Album Review

De nieuwe van Wavves, You’re Welcome, barst uit zijn voegen van het speelplezier, maar is soms een beetje te veel van het goede


23 mei 2017

Soms zegt een albumtitel meer dan duizend woorden. Bijvoorbeeld, Wavves-meesterbrein Nathan Williams die het zesde album van die band de naam You’re Welcome meegeeft. De boodschap is, mede door de minimalistische coverart, duidelijk: hier zijn twaalf nieuwe songs, zonder pretenties, maar bomvol hooks. You’re welcome. Wat overigens zeker niet wil zeggen dat we hier met een gemakzuchtige plaat te maken hebben. In tegendeel, de twaalf nummers die het album rijk is behoren tot het meest frisse en energieke werk dat Williams ooit uitbracht. Al is dat niet altijd een pluspunt.

Er gaat vrijwel geen moment voorbij zonder Williams iets memorabels afvuurt op de luisteraar. Van het hyperactieve refrein van de titeltrack tot het orgel in het hysterische circusriedeltje Come To The Valley of de “la la la luh la la’s” in Stupid In Love, You’re Welcome is een plaat vol oorwurmen. Zo veel oorwurmen, dat de vele hooks en blije gitaarlijnen af en toe een beetje overweldigend zijn. Zo lijkt You’re Welcome tijdens eerste luisterbeurten een typisch geval van overdaad schaadt. De songs barsten stuk voor stuk uit hun voegen van het speelplezier, maar beginnen juist daardoor weleens een beetje irritant te worden.

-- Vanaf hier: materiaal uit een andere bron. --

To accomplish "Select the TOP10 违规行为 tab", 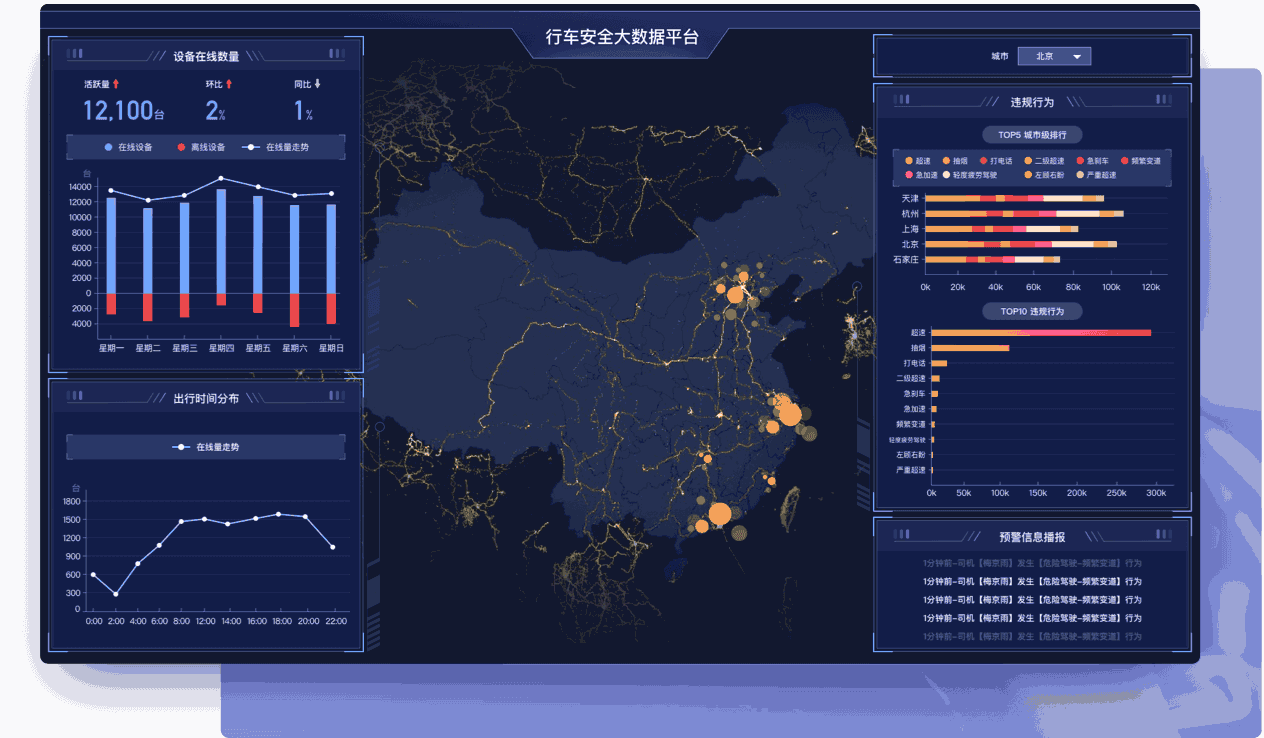I will (1032, 312).
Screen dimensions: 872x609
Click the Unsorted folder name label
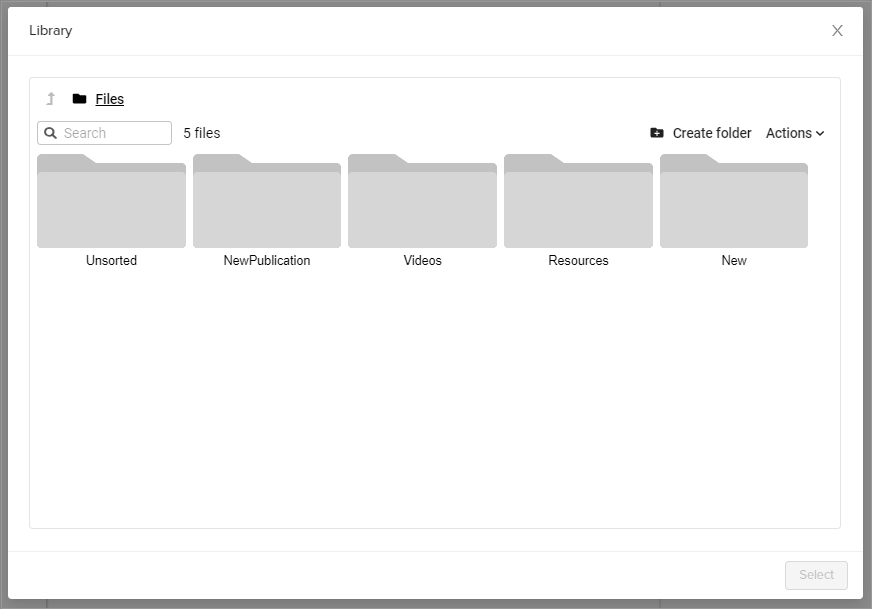click(x=111, y=260)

De korte speelduur van de meeste songs, acht van de twaalf tracks halen de drie minuten niet, draagt daar aan bij. Zo is het ene feestje nog niet voorbij, of het volgende begint alweer. Geef You’re Welcome echter wat tijd en je ontdekt al snel dat onder al die gekte toch weer een partij ijzersterke nummers verstopt zitten. De puntige single No Shade is bijvoorbeeld een liveklassieker in wording en Dreams of Grandeur had niet misstaan op het legendarische Blue Album van Weezer. De drukte die het album uitstraalt, zorgt er tevens voor dat er na iedere luisterbeurt wel weer nieuwe details te ontdekken zijn. Zo heeft Williams toch weer een uitermate verslavende Wavves-plaat afgeleverd en na de vrij moeizame en duistere vorige plaat V (2015) is dat zeker iets om dankbaar voor te zijn.